> [Selected text]
= = = = = = =
The printer has not been taken back yet, so if there are any specific questions, let me know?


----------



## privatebydesign (Aug 7, 2016)

As always Keith, great work, and many thanks for the Epson PLPP profile.

Still making my way through the review, thanks again.


----------



## privatebydesign (Aug 8, 2016)

Keith, childish I know but now it is charged up and full of ink, how are you going to get it out of your house?


----------



## RGF (Aug 8, 2016)

keithcooper said:


> The printer has not been taken back yet, so if there are any specific questions, let me know?



You said you had difficulty, but were able to get the printer through a UK door.

Disassembled, out of the box, how large is the printer and how large is the stand. Wonder if I could get through my doors (in the US).


----------



## keithcooper (Aug 8, 2016)

privatebydesign said:


> Keith, childish I know but now it is charged up and full of ink, how are you going to get it out of your house?



I leave that as an exercise for Canon...

There is actually a 'moving it' section in the review that says it will be updated with info when it happens ;-)


----------



## keithcooper (Aug 8, 2016)

RGF said:


> keithcooper said:
> 
> 
> > The printer has not been taken back yet, so if there are any specific questions, let me know?
> ...



My door frames have a max passable width of 29" if the door is fully open or removed.

The printer, not tilted or twisted (as shown in the setup article) is just under that, so I could get it through to the next room, but not round the next doorway to the hallway.

If you look at the photos in the setup article, you can see how they had to tilt the empty printer to get it through

http://www.northlight-images.co.uk/reviews/printer/canon_pro-2000_setup.html

I've just added some measurements to the setup article, so thanks for asking ;-)


----------



## 9VIII (Aug 8, 2016)

When I saw this article, for half a second all I could think was "why is there a barbecue on the front page of Canonrumors?"


----------



## keithcooper (Aug 8, 2016)

9VIII said:


> When I saw this article, for half a second all I could think was "why is there a barbecue on the front page of Canonrumors?"


That would be why the review machine is in my kitchen


----------



## sold5 (Aug 8, 2016)

Hi Keith,

Any advice for someone who has a large format canon 6400 printer that has been sitting idle in an office in powered for a few years? I don't even know where to start with it.

It was in regular use for a year or so before this.

Thanks!


----------



## RGF (Aug 8, 2016)

This may be an unfair question, but if you had to choose between a Canon or Epson 24" printer, which you pick and why? I usage will be fairly light.

Thanks


----------



## privatebydesign (Aug 8, 2016)

RGF said:


> This may be an unfair question, but if you had to choose between a Canon or Epson 24" printer, which you pick and why? I usage will be fairly light.
> 
> Thanks



RGF, if i may?

I am sure Keith is only in a position to comment on initial use and print quality, with regards those the conclusions in his reviews of the Canon Pro-2000 and Epson P-7000 are that both are better than we are (he includes himself in that too).

As for longevity and long term use, obviously somebody doing an initial review can't comment on those very important aspects of long term ownership.
= = = = = = =
Output the passage of the printer forum thread from "You said you" up to and including "(in the US).", copied word for word. The listing that follows has no connection to the forum thread.

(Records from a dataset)
= = = = = = =
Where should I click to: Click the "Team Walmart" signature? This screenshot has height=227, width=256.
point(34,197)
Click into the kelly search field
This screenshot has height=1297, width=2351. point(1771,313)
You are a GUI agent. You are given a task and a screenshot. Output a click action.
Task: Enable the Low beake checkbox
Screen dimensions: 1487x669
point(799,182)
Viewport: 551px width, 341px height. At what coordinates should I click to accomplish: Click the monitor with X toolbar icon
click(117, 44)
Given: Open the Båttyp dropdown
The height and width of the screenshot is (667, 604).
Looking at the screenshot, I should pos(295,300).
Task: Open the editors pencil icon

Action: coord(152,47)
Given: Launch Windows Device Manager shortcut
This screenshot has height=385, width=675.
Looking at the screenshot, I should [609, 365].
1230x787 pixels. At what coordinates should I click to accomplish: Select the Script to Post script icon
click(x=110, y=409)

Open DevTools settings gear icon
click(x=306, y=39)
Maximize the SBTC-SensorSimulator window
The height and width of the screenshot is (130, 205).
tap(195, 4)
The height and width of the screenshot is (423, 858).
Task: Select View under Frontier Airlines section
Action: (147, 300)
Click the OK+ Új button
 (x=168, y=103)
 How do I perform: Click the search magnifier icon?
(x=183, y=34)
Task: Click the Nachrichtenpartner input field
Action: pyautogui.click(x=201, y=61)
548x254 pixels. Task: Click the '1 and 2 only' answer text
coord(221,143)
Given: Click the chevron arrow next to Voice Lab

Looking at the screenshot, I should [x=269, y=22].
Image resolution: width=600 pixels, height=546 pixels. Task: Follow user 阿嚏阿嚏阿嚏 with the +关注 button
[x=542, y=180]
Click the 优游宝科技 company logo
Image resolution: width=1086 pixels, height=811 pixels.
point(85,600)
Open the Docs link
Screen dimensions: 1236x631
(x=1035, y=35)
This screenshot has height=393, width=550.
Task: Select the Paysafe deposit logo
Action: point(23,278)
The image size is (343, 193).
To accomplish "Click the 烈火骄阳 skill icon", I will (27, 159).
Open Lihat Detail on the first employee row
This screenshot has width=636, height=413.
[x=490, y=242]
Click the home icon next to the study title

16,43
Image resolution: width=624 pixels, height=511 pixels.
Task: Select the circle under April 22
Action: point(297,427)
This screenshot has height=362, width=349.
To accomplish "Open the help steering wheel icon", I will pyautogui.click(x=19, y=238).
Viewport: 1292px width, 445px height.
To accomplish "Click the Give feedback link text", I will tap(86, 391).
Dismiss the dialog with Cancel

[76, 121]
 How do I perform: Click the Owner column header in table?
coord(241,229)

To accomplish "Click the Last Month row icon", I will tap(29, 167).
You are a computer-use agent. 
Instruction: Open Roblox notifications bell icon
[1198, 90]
= = = = = = =
> [Result for this exercise]
You said you had difficulty, but were able to get the printer through a UK door.

Disassembled, out of the box, how large is the printer and how large is the stand. Wonder if I could get through my doors (in the US).